If Lanier were just another self-interested commentator railing about the technology dumbing down culture and destroying jobs, then his book would probably be less noteworthy.
However, Lanier is no Luddite – in fact he is perhaps the ultimate web insider. As well as a computer scientist he is an artist, multi-instrumentalist musician and composer who pioneered the concept of virtual reality nearly 30 years ago and has had a long and varied career at the cutting edge of computer technology.
So it’s all the more remarkable that he is prepared to declare the web has “gone sour” and taken a radical detour away from the early simple idealism that believed technology could empower individuals and inevitably create something good.
This, he writes, has been “superseded by a different faith in the centrality of imaginary entities epitomised by the idea that the internet as a whole is coming alive and turning into a superhuman creature”.
One of the main targets of Lanier’s critique is the concept of the “wisdom of the crowds” or the “hive mind“. This is the idea beloved of so many social media enthusiasts that the collective wisdom of a large number of people, generally harnessed online, will exceed that of the individual. Wikipedia is the classic example often cited in support of this theory.
Lanier believes that by fetishising and over-stating the power of this collective so-called intelligence we undervalue individual humans.
“The ‘wisdom of the crowds’ effect should be thought of as a tool. The value of a tool is its usefulness in accomplishing a task. The point should never be the glorification of the tool.”
Against the fetishising of creativity
He considers that “an adventurous individual imagination” is far more valuable than anything produced by a crowd.
Yet we continue to overestimate the potential of computers and the web to behave intelligently, talking down the power of our own brains and consciousness and talking up the abilities of the machines.
“People often make themselves stupid to make the machines seem smart,” says Lanier. “We are flooded with information but the only reason we are flooded with information is that the people who designed the software systems don’t know the difference between quantity and quality. So if you design something like Twitter where people are encouraged to say, ‘Oh, I just had a sandwich’, then of course it will be flooded.
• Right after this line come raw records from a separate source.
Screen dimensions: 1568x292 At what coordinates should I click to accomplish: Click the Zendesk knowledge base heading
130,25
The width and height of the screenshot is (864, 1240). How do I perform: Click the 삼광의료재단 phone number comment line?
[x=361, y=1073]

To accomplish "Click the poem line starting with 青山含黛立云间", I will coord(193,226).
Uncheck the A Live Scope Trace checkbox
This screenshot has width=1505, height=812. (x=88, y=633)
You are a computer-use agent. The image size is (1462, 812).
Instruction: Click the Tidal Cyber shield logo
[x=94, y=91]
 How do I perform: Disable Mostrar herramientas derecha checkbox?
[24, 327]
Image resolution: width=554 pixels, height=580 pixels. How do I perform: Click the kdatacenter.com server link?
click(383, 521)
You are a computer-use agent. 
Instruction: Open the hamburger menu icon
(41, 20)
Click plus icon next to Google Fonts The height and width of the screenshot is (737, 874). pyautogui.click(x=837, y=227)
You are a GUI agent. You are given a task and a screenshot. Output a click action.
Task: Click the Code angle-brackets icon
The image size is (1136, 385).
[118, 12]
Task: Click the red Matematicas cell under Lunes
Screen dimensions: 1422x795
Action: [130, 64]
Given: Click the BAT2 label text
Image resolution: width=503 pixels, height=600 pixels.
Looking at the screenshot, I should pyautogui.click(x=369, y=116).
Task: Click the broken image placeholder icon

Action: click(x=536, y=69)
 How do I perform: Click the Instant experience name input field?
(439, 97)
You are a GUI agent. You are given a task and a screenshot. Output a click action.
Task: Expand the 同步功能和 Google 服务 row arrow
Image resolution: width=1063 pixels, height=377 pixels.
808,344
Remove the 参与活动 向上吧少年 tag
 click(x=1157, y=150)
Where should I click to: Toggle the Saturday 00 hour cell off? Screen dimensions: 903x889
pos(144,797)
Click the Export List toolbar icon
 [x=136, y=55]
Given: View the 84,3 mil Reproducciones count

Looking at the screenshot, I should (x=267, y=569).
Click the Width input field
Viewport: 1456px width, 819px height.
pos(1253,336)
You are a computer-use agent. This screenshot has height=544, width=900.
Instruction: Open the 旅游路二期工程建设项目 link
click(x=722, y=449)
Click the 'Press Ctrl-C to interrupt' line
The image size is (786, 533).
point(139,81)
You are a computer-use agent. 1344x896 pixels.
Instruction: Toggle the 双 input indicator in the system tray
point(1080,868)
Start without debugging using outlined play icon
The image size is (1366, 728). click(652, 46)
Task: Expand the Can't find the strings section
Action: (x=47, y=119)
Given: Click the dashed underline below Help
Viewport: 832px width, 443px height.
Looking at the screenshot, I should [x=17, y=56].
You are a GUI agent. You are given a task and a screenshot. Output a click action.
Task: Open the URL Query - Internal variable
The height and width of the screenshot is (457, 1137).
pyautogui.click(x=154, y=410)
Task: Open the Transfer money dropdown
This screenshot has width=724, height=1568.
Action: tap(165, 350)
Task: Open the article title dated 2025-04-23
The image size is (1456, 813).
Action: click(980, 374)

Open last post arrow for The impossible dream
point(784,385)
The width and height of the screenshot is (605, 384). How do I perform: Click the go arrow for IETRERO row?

To design systems like that and then to say, ‘Now we have this intelligent software to filter it,’ is ridiculous.”
Lanier is also scathing about the way in which the internet leaves many individuals with little choice but to give away their work for no payment. This effect has been heralded by many (most notably Chris Anderson, editor of Wired magazine, in his book Free: The Future of a Radical Price) as a positive re-casting of our economic system, but it has failed to impress Lanier.
In his analysis, this new way of doing “business” takes all value away from the efforts of the individual in order to allow a small number of companies, such as Google, to make money for themselves.
“One effect of the so-called free way of thinking is that it could eventually force anyone who wants to survive on the basis of mental activity … to enter into some sort of legal or political fortress – or become a pet of a wealthy patron – in order to be protected from the rapacious hive mind,” writes Lanier. “What free really means is that artists, musicians, writers and filmmakers will have to cloak themselves within stodgy institutions.”
When You Are Not a Gadget was published, Lanier braced for a “faecal storm” – the web faithful don’t take kindly to criticism – however, he says he has been pleasantly surprised by the reception the book has received, and the messages of support from many people working inside technology companies.
“I thought I was going to be pounded by people who hated what I had to say. There has been some of that and some ad hominem attacks as one would expect but there has been an extraordinarily warm reception on the whole.”
And perhaps that’s because, unlike other web dissenters such as British journalist Andrew Keen, Lanier’s arguments are far more measured than shrill. And, while he raises as many questions as he answers – in places the book reads like a collection of loosely related ideas drawn together rather than a coherent “manifesto” – Lanier’s thoughts are a welcome counterbalance to the orthodoxy that the web is an overwhelmingly positive development for humanity.
You Are Not a Gadget: A Manifesto
by Jaron Lanier is published by Penguin, $32.95.